▸ THE EXERCISE: In the page on running a Spark cluster with Docker, shown below, condense the paragraph starting "The docker-compose.yaml is the one" into one short sentence that keeps its facts.

▸ EXTRACT PROVIDED:
....
Running a Spark Cluster Using Docker

About

This project runs multiple Spark workers on a single machine using Docker and docker-compose.

What it does:

Spin up Spark master + multiple workers effortlessly, on a single machine
Have a full Spark dev environment locally, with Java, Scala and Python and Jupyter
No need install any JDK, Python or Jupyter on local machine. Every thing runs as Docker containers
Only thing needed is Docker and docker-compose

I have adopted the really awesome bitnami/spark Docker and expanded on it. Here is Bitnami Spark Docker github

First Steps

Please install Docker and docker-compose

Quick Start

$   git clone https://github.com/elephantscale/spark-in-docker
$   cd spark-in-docker

$   bash ./start-spark.sh # this will start spark cluster

$   docker-compose ps # to see docker containers

You will see startup logs

Try Spark master UI at port number 8080 (e.g. localhost:8080)

That's it!

Setup Explained

The docker-compose.yaml is the one sets up the whole thing. I adopted this from Bitnami's docker-compose

My additions:

mounting current directory as /workspace/ in spark docker containers. Here is where all code would be
mounting ./data directory as /data/ in containers. All data would be here

Port Mappings

8080 maps to spark-master:8080 (master UI)
4050 maps to spark-master:4040 (this is for application UI (4040))

Here is a little graphic explaining the setup:

Running Multiple Workers

By default we start 1 master + 2 workers.

To Start 1 master + 3 workers, supply the number of worker instances to the script

$    bash ./start-spark.sh 3

Checkout Spark-master UI at port 8080 (e.g. localhost:8080) . You will see 3 workers.
....
▸ PROVIDED MATERIAL:
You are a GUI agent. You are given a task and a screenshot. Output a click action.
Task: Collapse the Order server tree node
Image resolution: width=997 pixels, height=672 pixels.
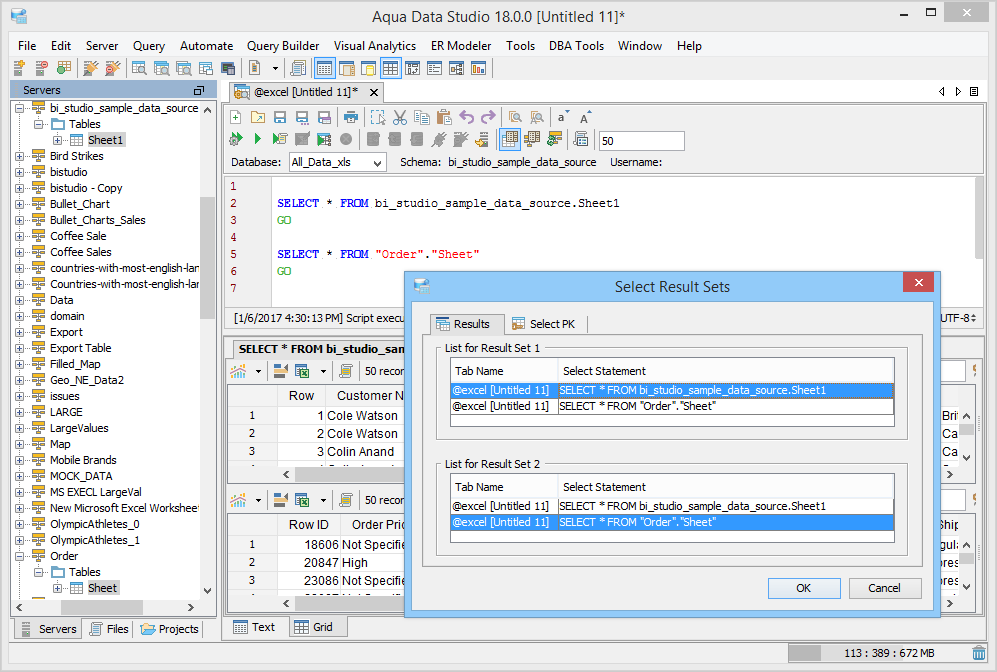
....
▸ RESPONSE TO THIS TASK: The docker-compose.yaml, adapted from Bitnami's docker-compose, sets up everything.